4. Possibility of Emotional and Physical Danger
As discussed previously, S.M. is a special-needs child and the evidence in the
record indicates that Quiroz repeatedly failed to attend the necessary doctors'
appointments for S.M. or to promptly seek medical care for her daughter. Such
failure to provide medical attention to S.M. could sustain a charge of parental neglect.
See id.
5. Acts or Omissions Indicating Improper Parent-Child Relationship
From the minimal amount of parental visitation by Quiroz, as discussed earlier,
the finder of fact reasonably could have concluded that Quiroz was unstable and
lacked interest in S.M. Moreover, these factors could sustain a charge of parental
neglect. See id.
6. Stability of the Home or Proposed Placement
As previously discussed, the testimony revealed that Quiroz's home
environment was historically unstable and unsafe. Thus, the fact finder reasonably
could have concluded that Quiroz was unable to provide stability for S.M.'s life,
which has been found to be of paramount importance in a child's emotional and
physical well-being.

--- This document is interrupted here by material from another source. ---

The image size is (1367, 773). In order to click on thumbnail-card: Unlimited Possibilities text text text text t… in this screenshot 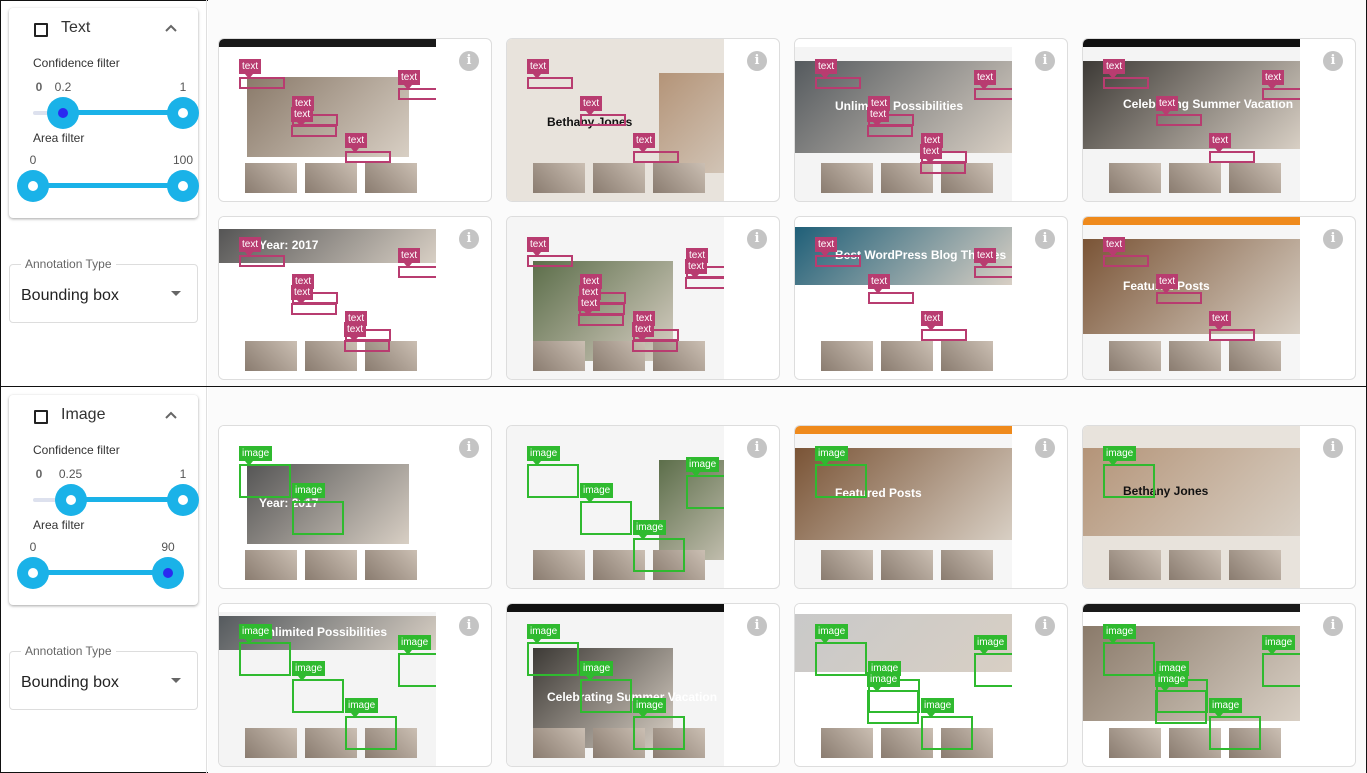, I will do `click(931, 120)`.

See Hann v. Tex. Dept. of Protective and Regulatory Servs., 969
S.W.2d 77, 83 (Tex. App.--El Paso 1998, pet. denied).
On the other hand, the record shows that S.M. has resided continuously in a
therapeutic foster home since August 28, 2007. Panetski testified that S.M. was
adoptable and that the current foster caregiver was considering adopting her.
Panetski testified that the current placement was meeting all of S.M.'s needs. Thus,
the judge reasonably could have concluded that S.M.'s new living arrangement
provides stability to S.M.'s upbringing.
7. Summary
Viewing the evidence in the light most favorable to the verdict, we hold that
the fact finder reasonably could have formed a firm belief that termination of
Quiroz's parental rights was in the best interest of S.M.
Quiroz also asserts factual insufficiency in finding that termination is not in the
best interest of S.M. Considering all of the evidence in the record, we hold that the
trier of fact reasonably could have formed a firm belief that termination of Quiroz's
parental rights was in the best interest of S.M. See id.; see White v. Tex. Dept. of
Family and Protective Servs., No. 01-04-00221-CV, 2005 WL 174546, at *9 (Tex.
App.--Houston [1st Dist.] Jan. 27, 2005, no pet.).
We overrule Quiroz's first and second issues. Given our disposition of
Quiroz's first two issues, we do not reach Quiroz's third issue challenging the
sufficiency of the evidence supporting DFPS's appointment as sole managing
conservator. Likewise, we do not address DFPS's cross-point of error, that the trial
court erred in refusing to find that Quiroz failed to comply with the provisions of a
court order necessary for her to obtain the return of S.M. See Tex. Fam. Code Ann.
§ 161.001(1)(O).
Conclusion
We affirm the trial court's judgment.
Elsa Alcala
Justice
Panel consists of Chief Justice Radack, and Justices Alcala and Hanks.